In 1942 a Polish Catholic social worker, Irena Sendler organized a network of nine other social workers and a group of young Catholic and Jewish liaisons, mostly women, to rescue 2,500 Jewish children from certain death in the Warsaw ghetto. Parents were desperate to save their children; some even flung babies over the ghetto wall. Irena and her co-conspirators knocked on doors in the ghetto and asked parents to give them their children to save them.
I interviewed Irena Sendler in 2005, when she was 95 years old, and the last survivor of her rescue network. She told me of the anguish of the parents and grandparents at being separated from their children. They and Irena knew that this desperate act of love was necessary to save their lives and it caused her great suffering. Tears came to her eyes when she told me of the moment when parents held their children for the last time before letting them go. She lamented that for every child they saved, almost 100 went to their deaths at the Treblinka extermination camp where Warsaw’s Jews were murdered.
When I said she was a hero, Irena Sendler said, no, she was only doing the decent thing. She was following a “need of her heart.” As she remembered that time she said, “It was the parents. They were the heroes. The babies were the heroes of their mother’s hearts.”

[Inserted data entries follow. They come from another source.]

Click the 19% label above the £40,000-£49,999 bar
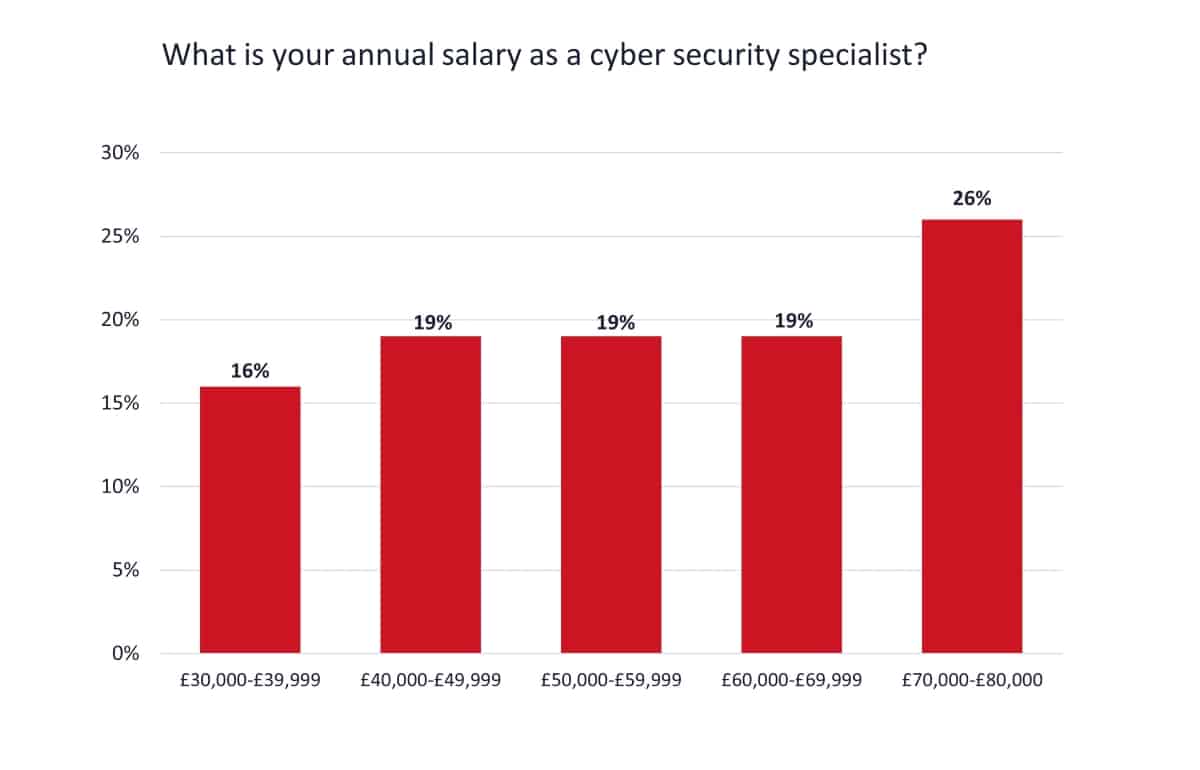The height and width of the screenshot is (770, 1200). 431,322
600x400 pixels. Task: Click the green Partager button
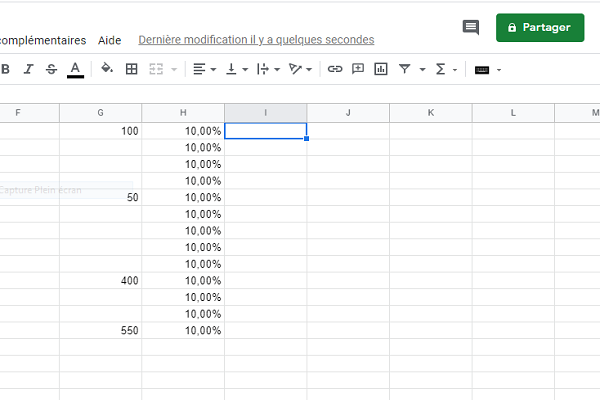coord(539,28)
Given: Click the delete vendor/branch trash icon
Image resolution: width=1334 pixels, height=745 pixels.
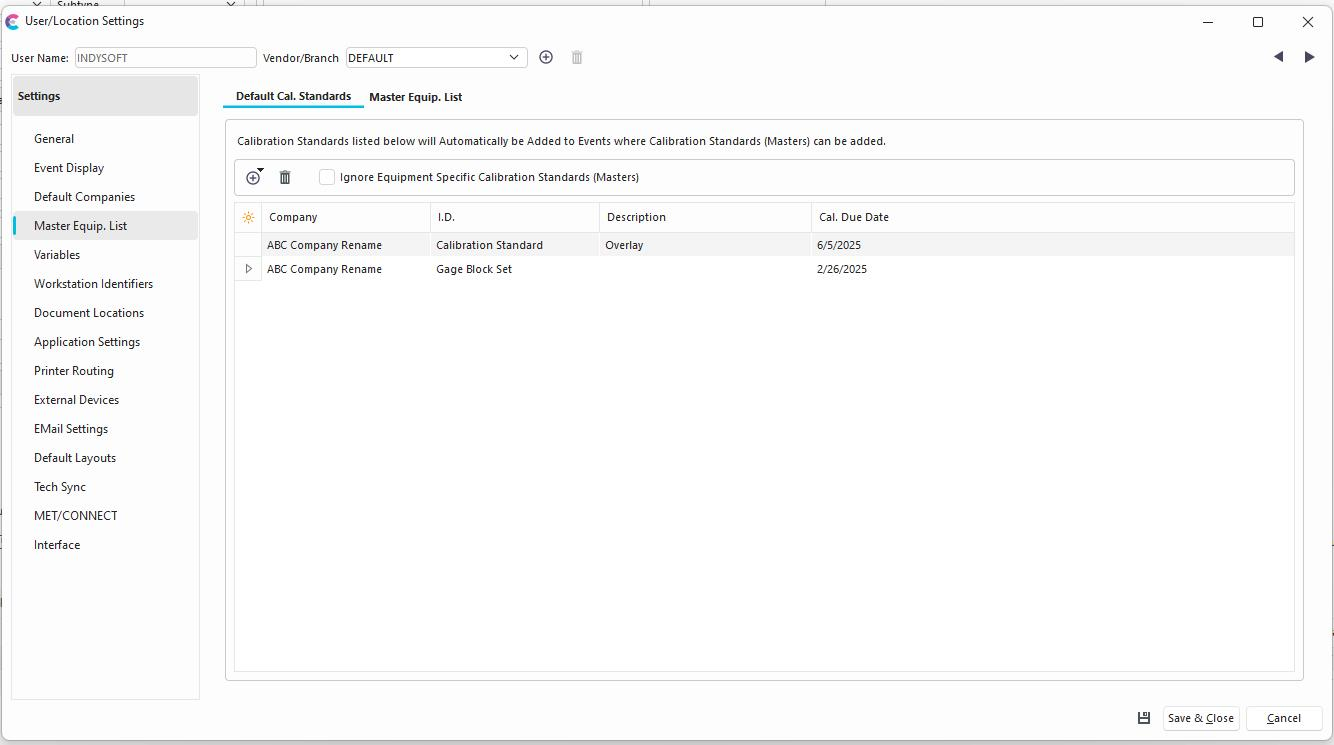Looking at the screenshot, I should pos(577,58).
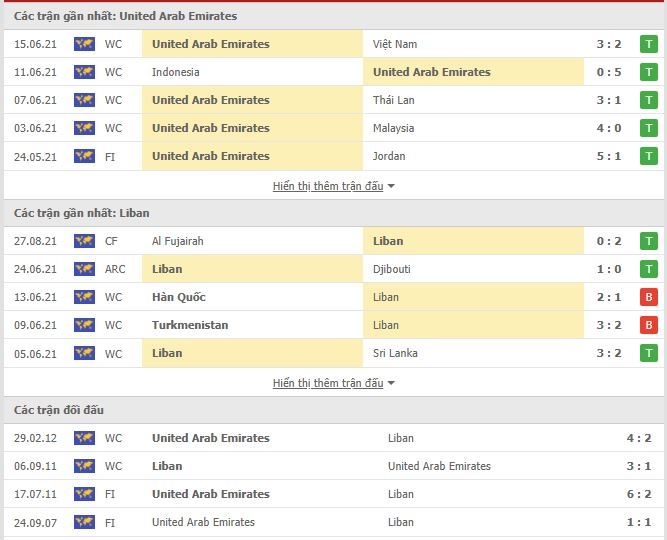Click the red B badge for Turkmenistan match
This screenshot has width=667, height=540.
(x=649, y=325)
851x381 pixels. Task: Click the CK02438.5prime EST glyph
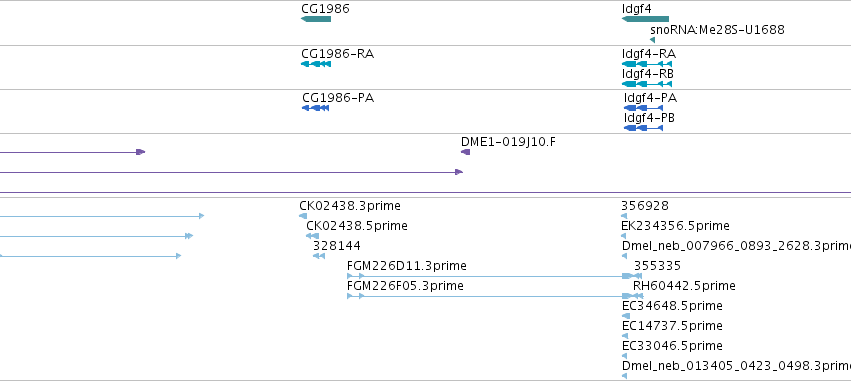click(x=312, y=236)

Irena was arrested by the Gestapo in 1943 and tortured, but survived the ordeal and the war. Others in her rescue network did not. All but one of the children she rescued survived.
Irena’s history of heroic rescues was forgotten after the war. In communist Poland one did not admit to rescuing Jews. A resounding silence shrouded the Holocaust and the victimization of Poland and its Jews. Yad Vashem, Israel’s Holocaust authority recognized her as a Righteous Gentile in 1965 and planted a tree in her honor in 1983, beside the tree of Raoul Wallenberg.
Seventy-four years later the U.S. Justice Department, the Dept. of Homeland Security, ICE, and Customs and Border Patrol are forcibly tearing children from their mothers’ arms — as cruel an act as I can imagine. As a pediatrician I am horrified that my country would have such little regard for the safety and well being of innocent children, inflicting horrific trauma on families fleeing for their lives from Central America. They have the right to seek asylum in our country. It is what our Statue of Liberty stands for in New York harbor. It is the foundation of our national integrity.
The American Academy of Pediatrics (AAP), the organization that speaks for the nation’s pediatricians, has taken a firm stand against this cruelty in a “Statement Opposing Separation of Children and Parents at the Border” (5/8/18). AAP President Colleen Kraft, M.D. was very clear. “Separating children from their parents contradicts everything we stand for as pediatricians — protecting and promoting children’s health. In fact, highly stressful experiences, like family separation, can cause irreparable harm, disrupting a child’s brain architecture and affecting his or her short- and long-term health. This type of prolonged exposure to serious stress — known as toxic stress — can carry lifelong consequences for children.”
I believe the heart and soul of democratic jurisprudence is a balance of justice and compassion. Are we so consumed by fear and xenophobia that we will allow our government to perpetrate such violence against children in the name of “justice?” As citizens we are accountable for our government’s actions and for our inactions. “Never again” as words is a facile response to historical injustice and cruelty. Without action, our words are meaningless. Worse yet, if we remain silent, this cruelty indicts us all.
Irena Sendler knew the pain of separating children from their parents and it caused her heart crushing sadness. But she acted for the benefit of the children and as a way of resisting those who sought to harm them. Shouldn’t it be a “need of our hearts” to reverse this cruel policy?
Shouldn’t we, too, do “the decent thing.” Not to do so should be unbearable.